**Task to complete**: From the line containing "The height and" down to the line containing "in with the", copy out the entries below exactly, both lines included, and nothing else; pictures do not belong in the copy.

**Data to process**:
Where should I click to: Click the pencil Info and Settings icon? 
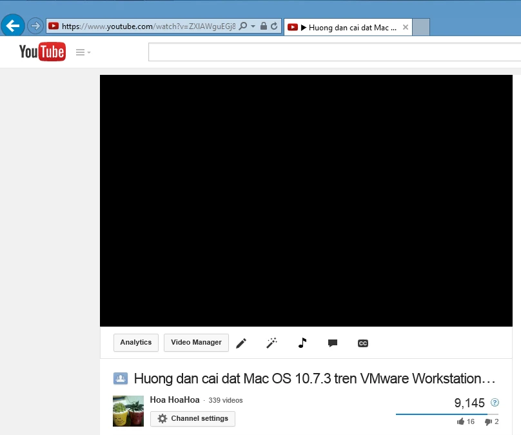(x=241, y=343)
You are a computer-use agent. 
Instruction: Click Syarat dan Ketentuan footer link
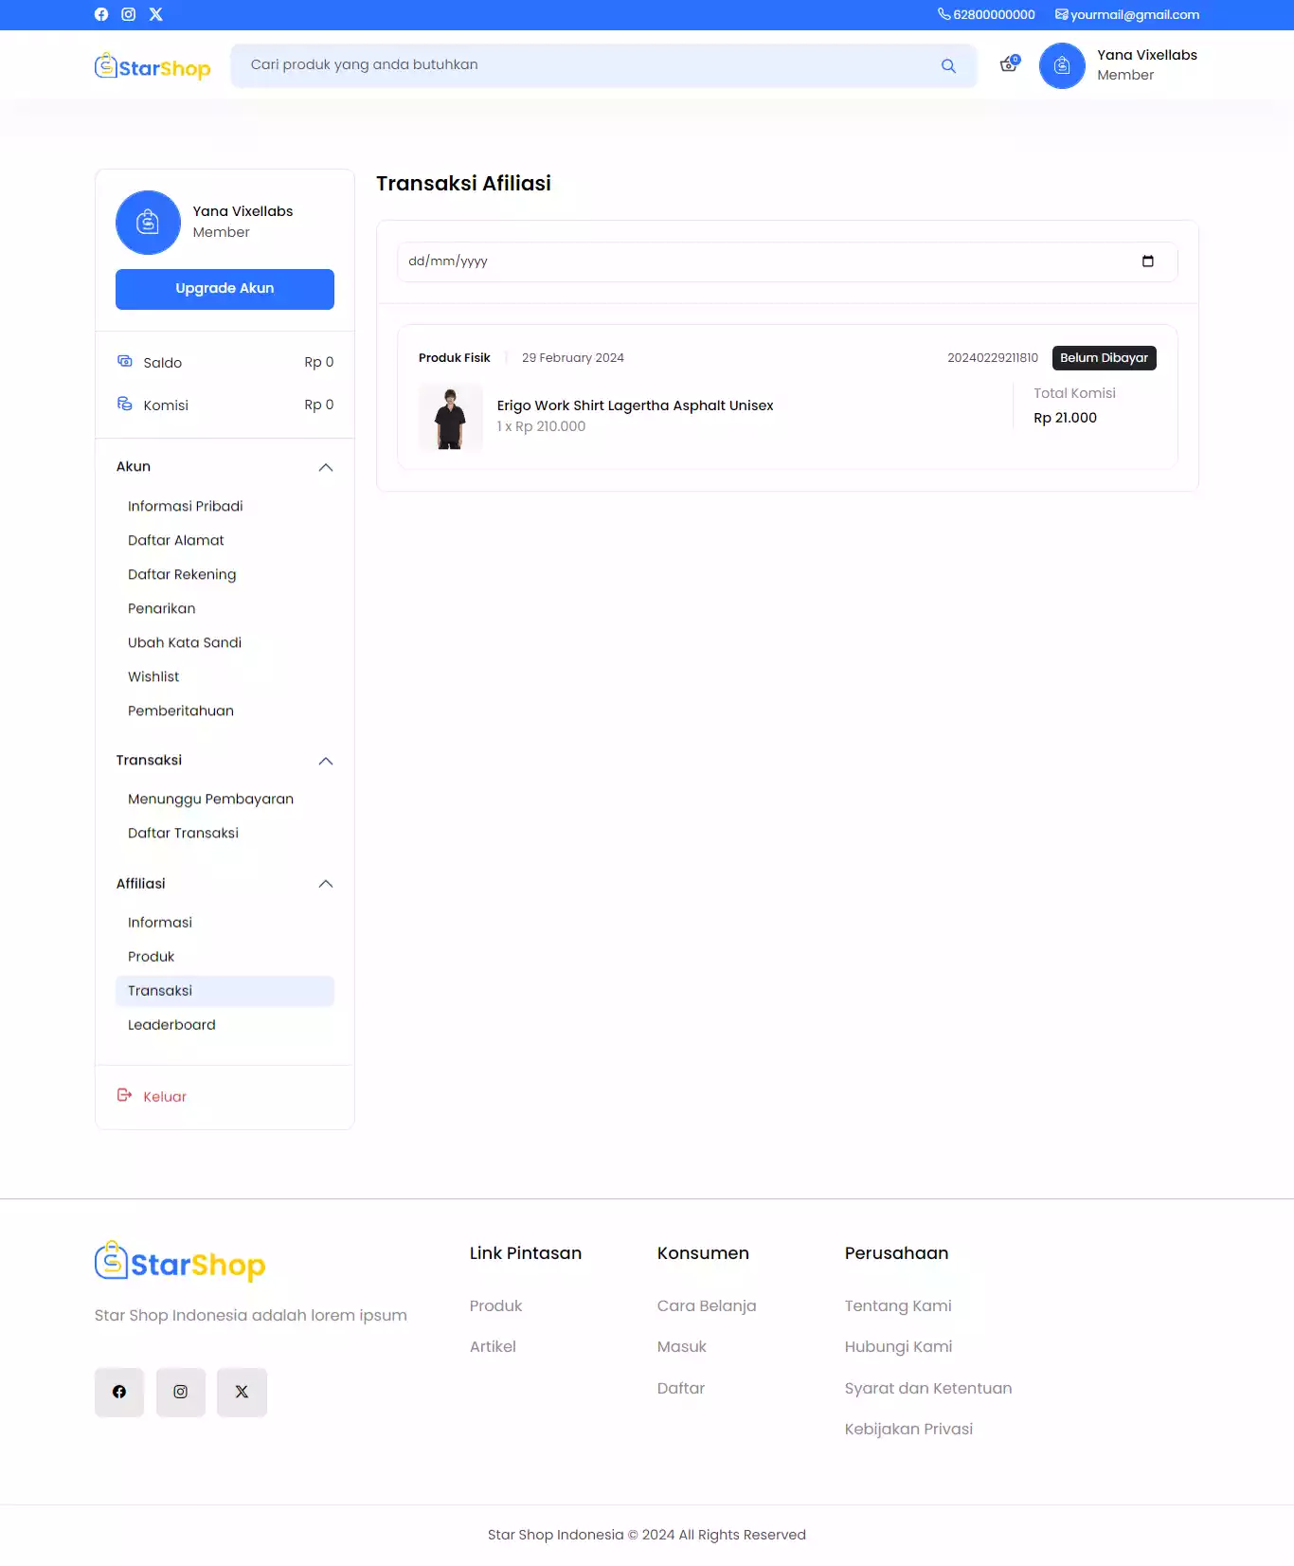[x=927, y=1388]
---
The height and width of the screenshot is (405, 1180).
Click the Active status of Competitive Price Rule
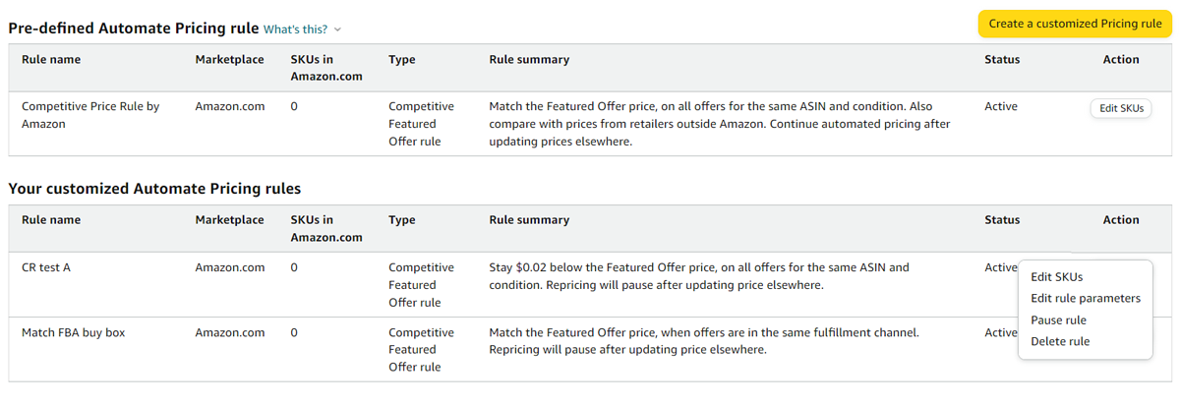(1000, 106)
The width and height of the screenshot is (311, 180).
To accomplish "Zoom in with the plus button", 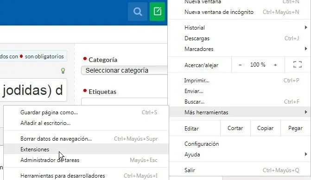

**Answer section**:
The height and width of the screenshot is (405, 1180).
Click the Active status of Competitive Price Rule
(1000, 106)
The width and height of the screenshot is (311, 180).
To accomplish "Zoom in with the plus button", 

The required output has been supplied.